| 要旨トップ | 目次 | 日本生態学会第64回全国大会 (2017年3月、東京) 講演要旨
ESJ64 Abstract


一般講演(口頭発表) K01-06  (Oral presentation)

Immobile defense of a frog distracts attention of approaching predators to other prey

*Nozomi NISHIUMI(Graduate School of Fisheries and Environmental Science, Nagasaki University), Akira MORI(Graduate School of Science, Kyoto University)

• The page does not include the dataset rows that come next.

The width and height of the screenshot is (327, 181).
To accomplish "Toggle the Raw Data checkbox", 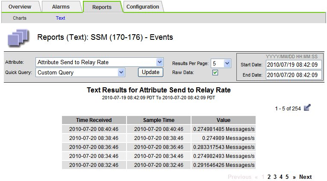I will 215,73.
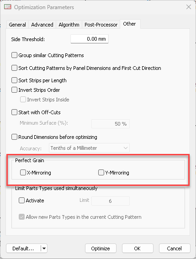
Task: Confirm with the OK button
Action: click(138, 248)
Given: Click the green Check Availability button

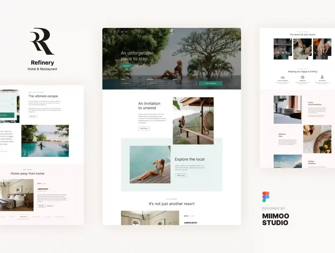Looking at the screenshot, I should tap(210, 83).
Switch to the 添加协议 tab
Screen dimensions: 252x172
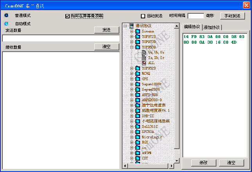pos(211,27)
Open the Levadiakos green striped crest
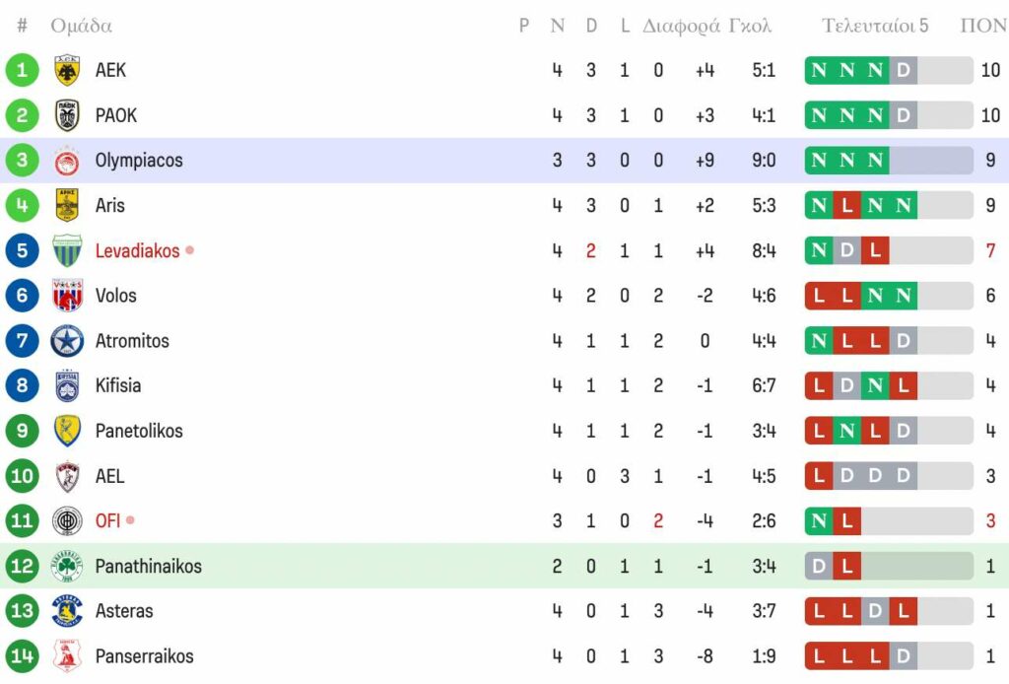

The immobile state of a prey animal that is exhibited when confronted by a predator is a representative defensive behavior in many animals. Performing this immobility after being detected by a predator has been considered to be non-adaptive because it simply allows the predator to come closer. Nonetheless, even after being detected, some animals often remain motionless for a while before escaping. We hypothesized that this non-immediate escape response increases the survivorship of the prey by distracting the predator’s attention to another nearby prey. Staged encounter experiments using frogs and snakes as prey and predator, respectively, yielded the results that support this hypothesis. The snakes slowly and inconspicuously approached a motionless frog, which would increase the opportunity that other frogs coincidentally come into the perceptual field of the snake without noticing the snake. When another frog moved nearby the motionless frog, the attention of the snakes was distracted from the motionless frog to the moving frog, and the motionless frog survived at the expense of the other frog. Therefore, remaining motionless was suggested to be an effective choice to avoid predation even after being detected by a predator under a certain circumstance.